The Mag story also reports new details about "Victim 2," the boy, now in his mid-20s, who was in the shower when McQueary witnessed Sandusky's alleged assault. A week after the presentment was released, a young man in his mid-20s identified himself as "Victim 2" to Joseph L. Amendola, the defense lawyer for Sandusky. In a wide-ranging interview on Nov. 9, 2011, in Amendola's State College law office, the young man, accompanied by his mother and brother, told Amendola and his investigator that at the time of the shower incident he was 14, not 10 or 11, as McQueary estimated.
According to a five-page memo detailing the interview written by Curtis Everhart, Amendola's investigator, the man said the incident happened on Feb. 9, 2001, not on March 1, 2002, as prosecutors had written in its presentment. The man said "this particular night is very clear in my mind," the memo states. In the shower after a workout, the man said he and Sandusky "were slapping towels at each other, trying to sting each other. I would slap the walls and would slide on the shower floor, which I am sure you could have heard from the wooden locker." The man said he recalled hearing a locker slam but never saw the person who slammed it. "The grand jury report says Coach McQueary said he observed Jerry and I engaged in sexual activity," the man said. "Nothing occurred that night in the shower."
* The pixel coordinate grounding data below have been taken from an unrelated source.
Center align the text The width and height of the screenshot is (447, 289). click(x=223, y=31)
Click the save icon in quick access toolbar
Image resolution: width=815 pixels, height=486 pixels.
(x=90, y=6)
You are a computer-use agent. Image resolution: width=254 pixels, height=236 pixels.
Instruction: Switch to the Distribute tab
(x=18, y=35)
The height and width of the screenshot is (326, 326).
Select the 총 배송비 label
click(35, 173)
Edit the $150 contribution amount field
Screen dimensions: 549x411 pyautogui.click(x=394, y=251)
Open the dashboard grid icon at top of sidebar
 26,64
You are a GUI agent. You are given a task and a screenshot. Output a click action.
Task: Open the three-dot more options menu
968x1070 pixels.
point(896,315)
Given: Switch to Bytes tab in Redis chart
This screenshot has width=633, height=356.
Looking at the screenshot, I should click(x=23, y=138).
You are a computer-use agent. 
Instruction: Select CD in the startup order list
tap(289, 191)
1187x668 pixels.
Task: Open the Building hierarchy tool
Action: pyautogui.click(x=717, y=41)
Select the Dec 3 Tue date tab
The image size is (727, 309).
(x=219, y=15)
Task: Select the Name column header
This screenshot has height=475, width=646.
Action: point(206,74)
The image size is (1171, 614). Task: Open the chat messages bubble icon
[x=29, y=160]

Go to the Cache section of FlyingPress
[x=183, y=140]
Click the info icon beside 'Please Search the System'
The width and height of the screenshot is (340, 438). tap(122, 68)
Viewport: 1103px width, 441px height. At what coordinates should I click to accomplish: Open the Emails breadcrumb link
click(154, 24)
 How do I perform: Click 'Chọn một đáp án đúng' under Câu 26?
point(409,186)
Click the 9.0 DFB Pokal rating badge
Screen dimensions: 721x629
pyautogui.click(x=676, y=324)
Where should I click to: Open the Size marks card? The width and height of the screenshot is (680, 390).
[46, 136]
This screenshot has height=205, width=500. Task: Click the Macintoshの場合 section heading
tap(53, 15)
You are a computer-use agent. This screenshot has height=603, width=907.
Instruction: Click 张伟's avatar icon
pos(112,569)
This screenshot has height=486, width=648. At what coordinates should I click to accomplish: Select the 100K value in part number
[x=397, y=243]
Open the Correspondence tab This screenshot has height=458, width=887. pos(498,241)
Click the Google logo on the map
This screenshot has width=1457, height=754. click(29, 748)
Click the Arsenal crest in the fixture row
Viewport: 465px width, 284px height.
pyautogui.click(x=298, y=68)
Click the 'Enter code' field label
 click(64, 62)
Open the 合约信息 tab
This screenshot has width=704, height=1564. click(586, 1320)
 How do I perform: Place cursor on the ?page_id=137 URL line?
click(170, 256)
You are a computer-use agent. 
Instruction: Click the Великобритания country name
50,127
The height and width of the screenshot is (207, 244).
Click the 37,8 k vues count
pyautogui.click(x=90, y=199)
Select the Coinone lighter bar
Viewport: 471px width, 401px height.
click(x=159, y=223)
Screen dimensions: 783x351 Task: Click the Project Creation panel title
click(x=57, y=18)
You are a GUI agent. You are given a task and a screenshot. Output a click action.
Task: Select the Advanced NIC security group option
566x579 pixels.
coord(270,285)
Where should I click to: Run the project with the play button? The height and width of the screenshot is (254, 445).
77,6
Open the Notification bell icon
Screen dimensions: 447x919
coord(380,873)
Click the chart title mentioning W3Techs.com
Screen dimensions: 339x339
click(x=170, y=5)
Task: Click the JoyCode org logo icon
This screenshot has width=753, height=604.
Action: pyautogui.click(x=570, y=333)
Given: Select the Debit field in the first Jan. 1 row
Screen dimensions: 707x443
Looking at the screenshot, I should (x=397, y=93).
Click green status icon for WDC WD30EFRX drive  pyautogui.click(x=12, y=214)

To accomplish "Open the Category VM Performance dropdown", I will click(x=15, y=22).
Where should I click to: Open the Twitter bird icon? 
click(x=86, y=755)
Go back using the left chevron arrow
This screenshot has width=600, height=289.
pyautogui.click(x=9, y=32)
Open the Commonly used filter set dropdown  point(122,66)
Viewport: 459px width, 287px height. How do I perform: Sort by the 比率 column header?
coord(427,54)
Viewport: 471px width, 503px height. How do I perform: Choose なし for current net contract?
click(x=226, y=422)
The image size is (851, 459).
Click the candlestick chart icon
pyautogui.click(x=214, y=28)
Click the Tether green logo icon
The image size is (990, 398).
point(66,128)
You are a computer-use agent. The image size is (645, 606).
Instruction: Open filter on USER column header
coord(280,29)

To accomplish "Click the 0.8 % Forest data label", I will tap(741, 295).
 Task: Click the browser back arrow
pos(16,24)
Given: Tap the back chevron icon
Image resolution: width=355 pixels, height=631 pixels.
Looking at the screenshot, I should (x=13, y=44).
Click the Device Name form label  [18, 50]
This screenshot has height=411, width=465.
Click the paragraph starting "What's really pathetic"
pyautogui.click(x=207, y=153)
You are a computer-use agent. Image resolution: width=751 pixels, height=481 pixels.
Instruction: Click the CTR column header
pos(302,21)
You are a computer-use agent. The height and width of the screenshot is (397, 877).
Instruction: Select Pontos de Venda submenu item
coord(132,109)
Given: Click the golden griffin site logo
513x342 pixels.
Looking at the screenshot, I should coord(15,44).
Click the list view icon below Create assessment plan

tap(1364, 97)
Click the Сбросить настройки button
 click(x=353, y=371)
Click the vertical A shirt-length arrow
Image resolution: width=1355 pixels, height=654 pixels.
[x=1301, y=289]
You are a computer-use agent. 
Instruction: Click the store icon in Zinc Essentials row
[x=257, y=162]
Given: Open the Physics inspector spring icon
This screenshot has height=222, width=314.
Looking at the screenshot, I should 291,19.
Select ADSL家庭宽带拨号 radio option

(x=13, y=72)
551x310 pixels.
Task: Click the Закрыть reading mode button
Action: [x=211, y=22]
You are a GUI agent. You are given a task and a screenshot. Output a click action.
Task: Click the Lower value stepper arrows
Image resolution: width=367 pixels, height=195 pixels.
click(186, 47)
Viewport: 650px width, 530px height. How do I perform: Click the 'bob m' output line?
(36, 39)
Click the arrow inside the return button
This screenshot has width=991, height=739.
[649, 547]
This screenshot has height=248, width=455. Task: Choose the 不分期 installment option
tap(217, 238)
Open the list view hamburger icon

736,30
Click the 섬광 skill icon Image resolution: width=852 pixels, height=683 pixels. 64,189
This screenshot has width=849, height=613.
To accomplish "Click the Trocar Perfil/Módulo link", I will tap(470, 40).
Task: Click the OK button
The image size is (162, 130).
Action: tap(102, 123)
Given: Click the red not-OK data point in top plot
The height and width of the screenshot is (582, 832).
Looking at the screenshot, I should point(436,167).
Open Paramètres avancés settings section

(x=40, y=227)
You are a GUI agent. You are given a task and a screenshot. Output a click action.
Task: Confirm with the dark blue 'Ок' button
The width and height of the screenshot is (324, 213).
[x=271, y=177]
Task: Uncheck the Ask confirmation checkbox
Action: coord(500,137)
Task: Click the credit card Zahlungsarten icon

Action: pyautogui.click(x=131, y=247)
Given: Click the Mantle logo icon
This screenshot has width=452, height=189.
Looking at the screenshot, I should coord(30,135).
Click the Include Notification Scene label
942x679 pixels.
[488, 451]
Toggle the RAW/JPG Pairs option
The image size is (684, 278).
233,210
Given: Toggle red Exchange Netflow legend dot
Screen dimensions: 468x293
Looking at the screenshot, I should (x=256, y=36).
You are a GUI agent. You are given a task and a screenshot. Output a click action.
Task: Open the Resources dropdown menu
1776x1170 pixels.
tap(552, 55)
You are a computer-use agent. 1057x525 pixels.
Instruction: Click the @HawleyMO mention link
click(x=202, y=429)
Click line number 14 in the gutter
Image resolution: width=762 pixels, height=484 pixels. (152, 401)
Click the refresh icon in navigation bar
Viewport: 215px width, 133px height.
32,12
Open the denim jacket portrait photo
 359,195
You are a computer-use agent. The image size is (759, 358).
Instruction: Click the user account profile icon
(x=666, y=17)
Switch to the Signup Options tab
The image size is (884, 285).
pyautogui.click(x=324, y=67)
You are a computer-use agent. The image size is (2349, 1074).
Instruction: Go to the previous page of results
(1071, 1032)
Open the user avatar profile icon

Amendola thought Victim 2 would provide a break as he begun preparing Sandusky's defense. But two weeks later, Amendola said he ran into a local lawyer at the Centre County Courthouse who told him the young man who had identified himself as Victim 2 had in fact been a victim of Sandusky and he intended to sue Penn State.
"I said, 'What?'" Amendola recalled. "And he says, 'He's one of the worst victims.' I almost fell down. That's not what this young man told me and my investigator."
The young man who identified himself as Victim 2 was not called by prosecutors to testify at Sandusky's trial. He has since struck a multimillion dollar settlement with Penn State, sources say. A Penn State official said there is no interest in settling McQueary's whistleblower lawsuit against the university.